Archive for July, 2009
Tis the Season to Review Penny Stocks
Christmas and (insert your favorite holiday here) come but once a year; earnings season on the other hand, comes four times a year. And while earnings season may be devoid of streamers, balloons and cake…the outcome can be just as festive for penny stock investors.
While blue chip giants are bemoaning the start of earnings season this week, those interested in penny stocks or small-cap stocks have reason to cheer…or at the very least, be extremely optimistic.
After nearly six years of strong performance, small-cap stocks headed into 2005 with many industry analysts saying the honeymoon was over. Small-cap prices were too rich they said…the Johnny-come-lately lemmings were too many…and the bargains too few.
Not surprisingly, penny stocks sailed through 2005, beating their larger counterparts by an equally large margin. For the 12 months ended May 1, 2006, the Russell 2000 index of small-cap stocks returned 31.5%, compared with 14.1% for the Standard & Poor’s 500 index of large-company stocks.
The longer view is even more impressive. Since March 2000 (the official start of this rally) the Russell 2000 index has posted an average annual return of 7.3%, vs. -0.6% for the S&P 500.
Clearly the penny stock soothsayers are i) not worth listening to ii) not invited on my honeymoon.
Now, just because penny stocks have been performing well does not mean that earnings season is a foregone conclusion. In addition, you cannot compare the results of your favorite penny stock pick with those of the blue chip juggernauts.
For example, earlier this week one of the market’s bellwether stocks missed its revenue forecast for the quarter. Analysts pounced noting that the company’s share price “tumbled” 4% on the news. Another company’s missed forecast sent its stock “plummeting” 4.7%.
Penny stocks don’t tumble or plummet 4%. In the world of penny stocks, a daily drop or gain of 5% – 8% is commonplace. Now, should the penny stock on your radar screen climb 10%, 20%, or 50% on strong earnings…that could be described as significant.
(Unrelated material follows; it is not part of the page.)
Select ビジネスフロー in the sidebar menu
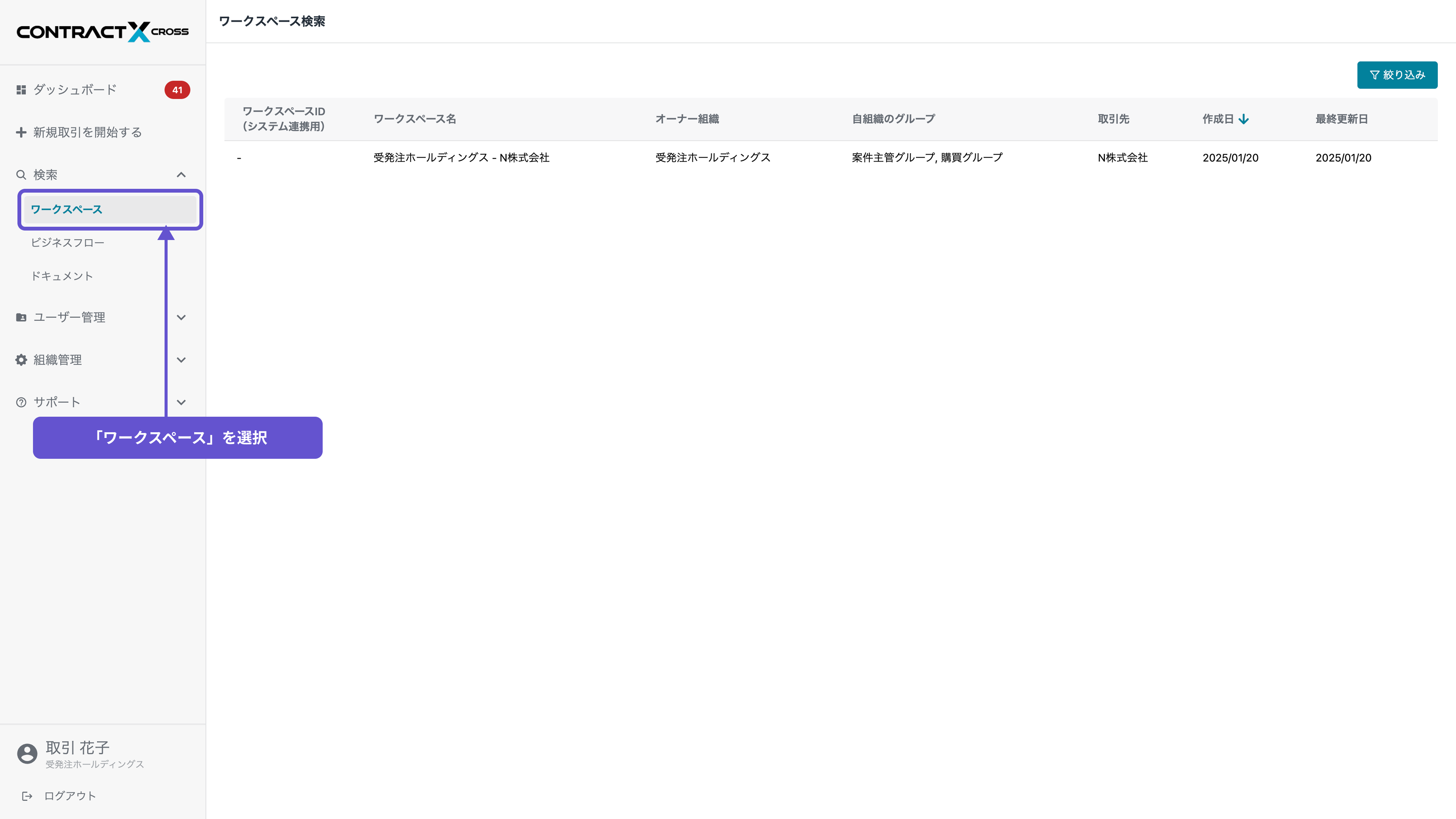 tap(67, 243)
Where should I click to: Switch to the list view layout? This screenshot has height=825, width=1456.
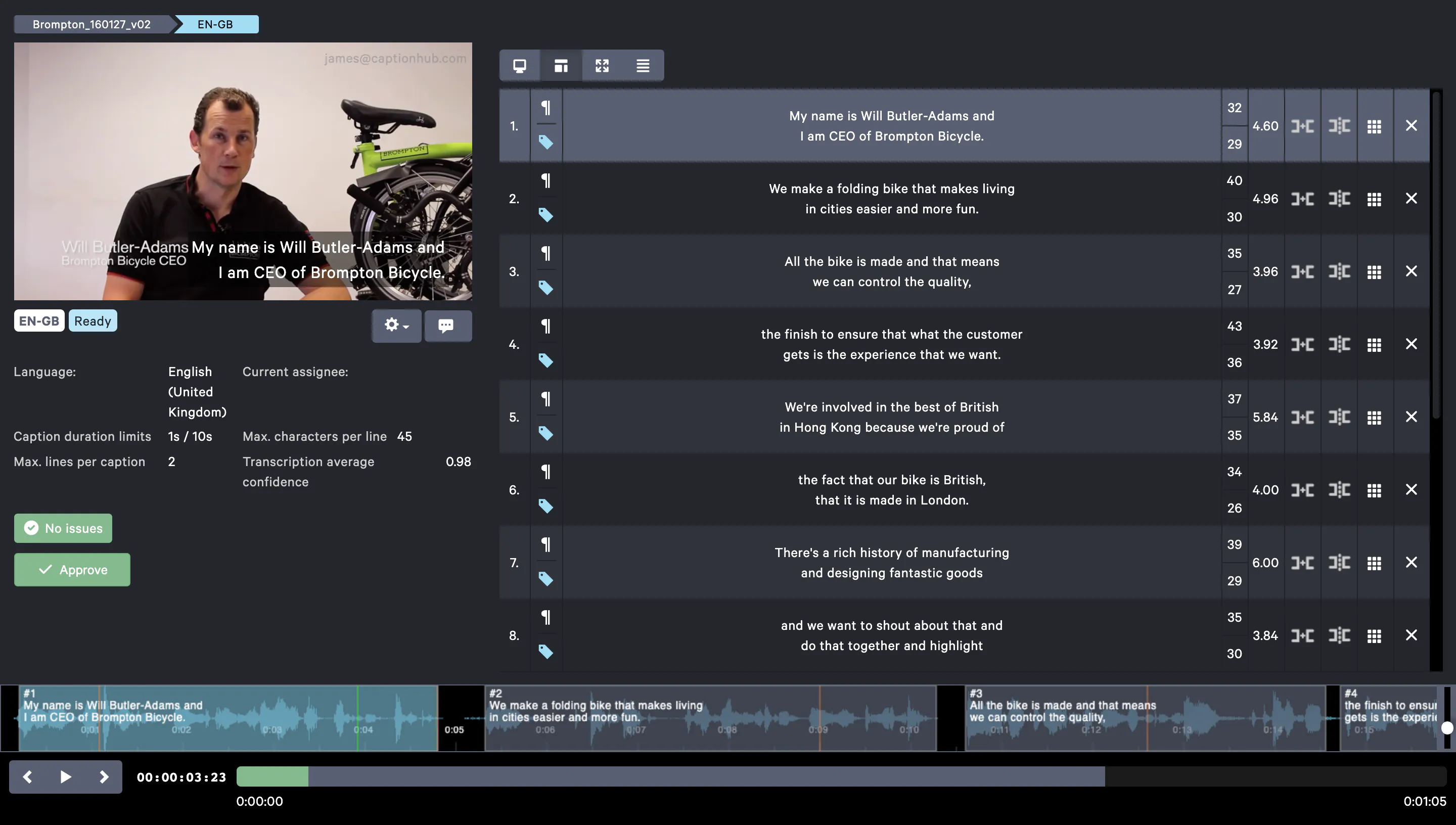coord(643,65)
Granted, the earnings results from large-cap stocks are a litmus test to how well our economy is doing…and is expected to do. Fortunately, penny stocks don’t follow the same rules as their leviathan counterparts. Penny stocks can defy logic and perform well in bad times…or perform poorly when times are good.
The point is, you can’t read your penny stock company’s fiscal results through the same glasses as you would a triple digit goliath. Penny stocks march to their own tune and experience daily climbs and drops that would churn the stomach of most Wall Street analysts.
Which is fine…most Wall Street fat cats are happy with a 7% return on their safe, boring investment. Penny stock investors are not.
Attending Option Trading Seminar : Trader’s Advantage
Attending an option trading seminar is still beneficial whether someone is an experienced investor, seasoned analyst or total financial novice. Although the subject is viewed in two wildly varying perspectives – either as a good tool for risk management or a confusing approach to investing – it is something that anyone who is serious about their portfolio needs to understand.
There are several ways to find and participate in an option trading seminar, and these includes courses on-line, home training, and real time opportunities. Making the right choice begins with accepting how successful initial efforts in such an activity have been. For example, if you are already an experienced option trader, yet not making the profits that you had hoped for (or worst, you are losing money), you should then consider an option trading seminar for beginners.
Why a beginners seminar? Generally, a full-featured seminar is going to cover the basics where terminology and initial steps are concerned, but it will also thoroughly examine strategies and where to find the most valuable research.
It is indeed at this point that the education of mostly experienced trader needs further enhancement. Earning income in options trading (as holder or buyer) is through knowing the movements of the markets, forecasting precisely how any single stock, commodity, or even index will perform within the next nine month period.
Clearly, this means knowing how to research any one area, but it also means knowing exactly how to leverage this knowledge too. Take note that a complete seminar in advance options trading tactics will illustrate to the investors how make right decisions during both bearish and bullish markets, as well as making money despite the lack of movement in any given direction.
Assessing the expertise as well as the proper credentials of the professionals is always important in looking and choosing for an educational seminar, since they are the ones who provides the notes and materials necessary to your needs as well as your correct training in relation to options trading.
For example, if someone is identified as a highly regarded European style options expert, and you are focused on the American style markets, you will need to continue your search for a beneficial course. This means that advance knowledge before signing on for a seminar or course is a very good thing to have. For this reason it is always recommended that any potential student dedicate a bit of time to the performance of some preliminary studies in advance of enrolling in any single course or program.
Enrolling option trading seminar will really help you to optimize your knowledge and strategies about option trading. By attending an option trading seminar, new and updated techniques and strategies regarding option trading will be revealed to you by the topnotch stock analyst. Enrol now and start to profit all the way through!!!